No technological leap goes just one way - every gain has its price.  Some of them are worth it, no question.  The front-loader washing machine is in every way an improvement over my old top loader, and the price - its hefty price tag - is one I’m willing to pay to use less water, energy, detergent.  But of the technological innovations I’ve had a taste of, few offer that big a step, and when they do, they often come with surprising costs.  The most surprising one, is that they make our past uninhabitable to us.  What I learned for the first time in my early teens going from black and white to color turns out to be true for most things.  Once we accustom ourselves to the new level of technology, it gets harder and harder to go back to the past.  If we do, we must accept the accusation that we are failing in some way, to live in the present.  And there’s a truth in that - because in our society, the present is never “now” it is “what’s new” - and the only way to ever live there is to keep rushing forward, keep unfitting yourself for the now in favor of the future, to always be waiting for the next step.

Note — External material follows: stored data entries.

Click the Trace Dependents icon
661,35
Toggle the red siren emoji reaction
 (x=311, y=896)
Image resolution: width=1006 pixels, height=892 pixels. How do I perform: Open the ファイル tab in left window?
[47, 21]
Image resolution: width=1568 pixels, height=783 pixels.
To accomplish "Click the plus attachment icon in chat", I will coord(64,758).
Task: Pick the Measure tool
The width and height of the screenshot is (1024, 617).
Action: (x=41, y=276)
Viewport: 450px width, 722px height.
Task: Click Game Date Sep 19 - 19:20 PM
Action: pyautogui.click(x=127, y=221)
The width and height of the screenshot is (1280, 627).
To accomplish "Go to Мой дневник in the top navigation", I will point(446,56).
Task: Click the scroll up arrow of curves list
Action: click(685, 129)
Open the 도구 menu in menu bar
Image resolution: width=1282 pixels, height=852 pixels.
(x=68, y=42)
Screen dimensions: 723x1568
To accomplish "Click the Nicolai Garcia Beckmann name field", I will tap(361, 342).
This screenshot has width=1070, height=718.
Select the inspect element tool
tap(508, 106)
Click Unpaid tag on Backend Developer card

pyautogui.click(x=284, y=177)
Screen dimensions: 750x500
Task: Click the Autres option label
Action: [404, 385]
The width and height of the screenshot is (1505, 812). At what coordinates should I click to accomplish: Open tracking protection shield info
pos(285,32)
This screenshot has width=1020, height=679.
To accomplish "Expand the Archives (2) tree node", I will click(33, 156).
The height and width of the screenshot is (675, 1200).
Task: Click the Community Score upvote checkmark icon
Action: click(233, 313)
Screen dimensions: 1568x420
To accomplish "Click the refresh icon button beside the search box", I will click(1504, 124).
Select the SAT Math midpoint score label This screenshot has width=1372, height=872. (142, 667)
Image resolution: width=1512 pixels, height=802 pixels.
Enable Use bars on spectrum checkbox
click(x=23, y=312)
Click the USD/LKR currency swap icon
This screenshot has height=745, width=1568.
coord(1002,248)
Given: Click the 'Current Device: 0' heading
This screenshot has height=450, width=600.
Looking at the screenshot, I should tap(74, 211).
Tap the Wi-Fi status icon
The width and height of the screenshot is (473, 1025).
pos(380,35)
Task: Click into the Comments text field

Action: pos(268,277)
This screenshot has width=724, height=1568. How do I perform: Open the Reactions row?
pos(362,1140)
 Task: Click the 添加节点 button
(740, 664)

I’m hopeless, I know.  I’ll never get the full appreciation of the sound and visual quality available to me while the boys and I are watching Donald O’Conner on our tiny little screen.  There are nuances that they may never know about.  On the other hand, the 400 bucks that the blu-ray machine and the dvd would cost are still in our pockets.  And if this is costing us so much, how come we’re all giggling so hard anyway?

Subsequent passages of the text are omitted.